TASK OBJECTIVE
Rewrite these rows with "Where should I click to" changed to "Where do I click to" and everything else left as it is.

RECORDS SUPPLIED

============

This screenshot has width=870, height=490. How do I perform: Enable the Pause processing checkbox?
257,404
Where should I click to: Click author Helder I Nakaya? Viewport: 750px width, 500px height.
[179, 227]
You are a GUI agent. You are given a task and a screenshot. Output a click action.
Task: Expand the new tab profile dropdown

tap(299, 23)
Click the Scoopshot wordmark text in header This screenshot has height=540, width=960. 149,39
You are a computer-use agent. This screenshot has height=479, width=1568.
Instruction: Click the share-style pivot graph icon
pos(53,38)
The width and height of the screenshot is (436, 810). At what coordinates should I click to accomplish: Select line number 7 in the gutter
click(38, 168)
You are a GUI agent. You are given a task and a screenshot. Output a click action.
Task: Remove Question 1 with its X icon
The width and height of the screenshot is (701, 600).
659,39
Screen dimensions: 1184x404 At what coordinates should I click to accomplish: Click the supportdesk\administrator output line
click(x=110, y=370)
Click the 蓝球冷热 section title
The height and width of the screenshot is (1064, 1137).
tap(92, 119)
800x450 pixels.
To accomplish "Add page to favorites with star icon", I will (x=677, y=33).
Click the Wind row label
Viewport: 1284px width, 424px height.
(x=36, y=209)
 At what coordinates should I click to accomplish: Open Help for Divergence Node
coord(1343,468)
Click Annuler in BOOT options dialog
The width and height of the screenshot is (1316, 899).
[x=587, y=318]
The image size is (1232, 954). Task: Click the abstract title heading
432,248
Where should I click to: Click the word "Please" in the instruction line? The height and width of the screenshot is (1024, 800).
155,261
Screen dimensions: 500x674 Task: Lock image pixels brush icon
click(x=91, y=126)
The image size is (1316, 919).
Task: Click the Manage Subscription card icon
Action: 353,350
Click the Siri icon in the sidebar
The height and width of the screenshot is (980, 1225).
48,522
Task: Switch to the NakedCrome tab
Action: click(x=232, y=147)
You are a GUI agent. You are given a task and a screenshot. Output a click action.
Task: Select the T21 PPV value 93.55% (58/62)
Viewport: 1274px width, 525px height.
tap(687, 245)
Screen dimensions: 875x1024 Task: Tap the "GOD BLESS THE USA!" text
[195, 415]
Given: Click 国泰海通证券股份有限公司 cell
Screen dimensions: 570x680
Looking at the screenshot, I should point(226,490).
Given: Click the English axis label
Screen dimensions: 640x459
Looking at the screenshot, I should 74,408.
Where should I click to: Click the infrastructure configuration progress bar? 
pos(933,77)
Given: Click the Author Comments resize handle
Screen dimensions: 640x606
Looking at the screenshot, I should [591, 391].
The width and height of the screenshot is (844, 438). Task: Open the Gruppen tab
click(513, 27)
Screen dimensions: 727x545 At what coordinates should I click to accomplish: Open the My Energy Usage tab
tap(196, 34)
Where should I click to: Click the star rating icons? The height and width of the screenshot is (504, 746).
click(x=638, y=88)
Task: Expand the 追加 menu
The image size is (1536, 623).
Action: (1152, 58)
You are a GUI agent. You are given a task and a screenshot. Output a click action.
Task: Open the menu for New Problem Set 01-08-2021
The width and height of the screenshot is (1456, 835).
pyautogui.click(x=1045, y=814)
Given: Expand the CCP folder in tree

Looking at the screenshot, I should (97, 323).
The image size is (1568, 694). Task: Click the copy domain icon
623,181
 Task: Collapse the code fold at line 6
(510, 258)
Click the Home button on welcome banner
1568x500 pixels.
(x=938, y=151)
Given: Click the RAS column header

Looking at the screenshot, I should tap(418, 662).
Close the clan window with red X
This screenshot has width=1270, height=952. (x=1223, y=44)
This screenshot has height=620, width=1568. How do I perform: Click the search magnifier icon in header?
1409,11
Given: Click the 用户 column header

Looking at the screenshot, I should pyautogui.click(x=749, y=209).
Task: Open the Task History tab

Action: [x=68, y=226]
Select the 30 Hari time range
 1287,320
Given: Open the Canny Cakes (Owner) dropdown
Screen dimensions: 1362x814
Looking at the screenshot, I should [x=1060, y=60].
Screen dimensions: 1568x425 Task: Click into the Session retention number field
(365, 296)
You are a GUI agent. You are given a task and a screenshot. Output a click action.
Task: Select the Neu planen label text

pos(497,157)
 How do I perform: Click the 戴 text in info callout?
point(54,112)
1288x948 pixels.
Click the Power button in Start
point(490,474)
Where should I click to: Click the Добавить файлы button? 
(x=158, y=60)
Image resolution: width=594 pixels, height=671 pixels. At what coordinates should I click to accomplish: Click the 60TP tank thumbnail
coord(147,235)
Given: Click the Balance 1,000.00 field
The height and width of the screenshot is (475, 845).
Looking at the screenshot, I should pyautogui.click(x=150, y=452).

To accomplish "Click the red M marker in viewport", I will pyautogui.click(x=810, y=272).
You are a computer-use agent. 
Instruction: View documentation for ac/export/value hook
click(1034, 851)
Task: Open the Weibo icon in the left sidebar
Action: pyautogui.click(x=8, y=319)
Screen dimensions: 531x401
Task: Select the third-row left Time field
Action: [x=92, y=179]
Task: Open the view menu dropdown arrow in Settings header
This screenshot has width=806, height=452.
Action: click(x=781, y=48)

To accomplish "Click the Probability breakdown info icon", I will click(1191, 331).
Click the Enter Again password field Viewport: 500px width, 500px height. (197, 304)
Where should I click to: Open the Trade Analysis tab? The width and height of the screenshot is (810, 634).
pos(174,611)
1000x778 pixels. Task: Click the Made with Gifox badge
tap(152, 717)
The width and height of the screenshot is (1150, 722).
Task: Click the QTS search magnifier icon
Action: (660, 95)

============

FINAL RESULT
This screenshot has width=870, height=490. How do I perform: Enable the Pause processing checkbox?
257,404
Where do I click to: Click author Helder I Nakaya? Viewport: 750px width, 500px height.
[179, 227]
You are a GUI agent. You are given a task and a screenshot. Output a click action.
Task: Expand the new tab profile dropdown

tap(299, 23)
Click the Scoopshot wordmark text in header This screenshot has height=540, width=960. 149,39
You are a computer-use agent. This screenshot has height=479, width=1568.
Instruction: Click the share-style pivot graph icon
pos(53,38)
The width and height of the screenshot is (436, 810). At what coordinates should I click to accomplish: Select line number 7 in the gutter
click(38, 168)
You are a GUI agent. You are given a task and a screenshot. Output a click action.
Task: Remove Question 1 with its X icon
The width and height of the screenshot is (701, 600).
659,39
Screen dimensions: 1184x404 At what coordinates should I click to accomplish: Click the supportdesk\administrator output line
click(x=110, y=370)
Click the 蓝球冷热 section title
The height and width of the screenshot is (1064, 1137).
tap(92, 119)
800x450 pixels.
To accomplish "Add page to favorites with star icon", I will (x=677, y=33).
Click the Wind row label
Viewport: 1284px width, 424px height.
(x=36, y=209)
 At what coordinates should I click to accomplish: Open Help for Divergence Node
coord(1343,468)
Click Annuler in BOOT options dialog
The width and height of the screenshot is (1316, 899).
[x=587, y=318]
The image size is (1232, 954). Task: Click the abstract title heading
432,248
Where do I click to: Click the word "Please" in the instruction line? The height and width of the screenshot is (1024, 800).
155,261
Screen dimensions: 500x674 Task: Lock image pixels brush icon
click(x=91, y=126)
The image size is (1316, 919).
Task: Click the Manage Subscription card icon
Action: 353,350
Click the Siri icon in the sidebar
The height and width of the screenshot is (980, 1225).
48,522
Task: Switch to the NakedCrome tab
Action: click(x=232, y=147)
You are a GUI agent. You are given a task and a screenshot. Output a click action.
Task: Select the T21 PPV value 93.55% (58/62)
Viewport: 1274px width, 525px height.
tap(687, 245)
Screen dimensions: 875x1024 Task: Tap the "GOD BLESS THE USA!" text
[195, 415]
Given: Click 国泰海通证券股份有限公司 cell
Screen dimensions: 570x680
Looking at the screenshot, I should point(226,490).
Given: Click the English axis label
Screen dimensions: 640x459
Looking at the screenshot, I should 74,408.
Where do I click to: Click the infrastructure configuration progress bar? 
pos(933,77)
Given: Click the Author Comments resize handle
Screen dimensions: 640x606
Looking at the screenshot, I should [591, 391].
The width and height of the screenshot is (844, 438). Task: Open the Gruppen tab
click(513, 27)
Screen dimensions: 727x545 At what coordinates should I click to accomplish: Open the My Energy Usage tab
tap(196, 34)
Where do I click to: Click the star rating icons? The height and width of the screenshot is (504, 746).
click(x=638, y=88)
Task: Expand the 追加 menu
The image size is (1536, 623).
Action: (1152, 58)
You are a GUI agent. You are given a task and a screenshot. Output a click action.
Task: Open the menu for New Problem Set 01-08-2021
The width and height of the screenshot is (1456, 835).
pyautogui.click(x=1045, y=814)
Given: Expand the CCP folder in tree

Looking at the screenshot, I should (97, 323).
The image size is (1568, 694). Task: Click the copy domain icon
623,181
 Task: Collapse the code fold at line 6
(510, 258)
Click the Home button on welcome banner
1568x500 pixels.
(x=938, y=151)
Given: Click the RAS column header

Looking at the screenshot, I should tap(418, 662).
Close the clan window with red X
This screenshot has width=1270, height=952. (x=1223, y=44)
This screenshot has height=620, width=1568. How do I perform: Click the search magnifier icon in header?
1409,11
Given: Click the 用户 column header

Looking at the screenshot, I should pyautogui.click(x=749, y=209).
Task: Open the Task History tab

Action: [x=68, y=226]
Select the 30 Hari time range
 1287,320
Given: Open the Canny Cakes (Owner) dropdown
Screen dimensions: 1362x814
Looking at the screenshot, I should [x=1060, y=60].
Screen dimensions: 1568x425 Task: Click into the Session retention number field
(365, 296)
You are a GUI agent. You are given a task and a screenshot. Output a click action.
Task: Select the Neu planen label text

pos(497,157)
 How do I perform: Click the 戴 text in info callout?
point(54,112)
1288x948 pixels.
Click the Power button in Start
point(490,474)
Where do I click to: Click the Добавить файлы button? 
(x=158, y=60)
Image resolution: width=594 pixels, height=671 pixels. At what coordinates should I click to accomplish: Click the 60TP tank thumbnail
coord(147,235)
Given: Click the Balance 1,000.00 field
The height and width of the screenshot is (475, 845).
Looking at the screenshot, I should pyautogui.click(x=150, y=452).

To accomplish "Click the red M marker in viewport", I will pyautogui.click(x=810, y=272).
You are a computer-use agent. 
Instruction: View documentation for ac/export/value hook
click(1034, 851)
Task: Open the Weibo icon in the left sidebar
Action: pyautogui.click(x=8, y=319)
Screen dimensions: 531x401
Task: Select the third-row left Time field
Action: [x=92, y=179]
Task: Open the view menu dropdown arrow in Settings header
This screenshot has width=806, height=452.
Action: click(x=781, y=48)

To accomplish "Click the Probability breakdown info icon", I will click(1191, 331).
Click the Enter Again password field Viewport: 500px width, 500px height. (197, 304)
Where do I click to: Open the Trade Analysis tab? The width and height of the screenshot is (810, 634).
pos(174,611)
1000x778 pixels. Task: Click the Made with Gifox badge
tap(152, 717)
The width and height of the screenshot is (1150, 722).
Task: Click the QTS search magnifier icon
Action: (660, 95)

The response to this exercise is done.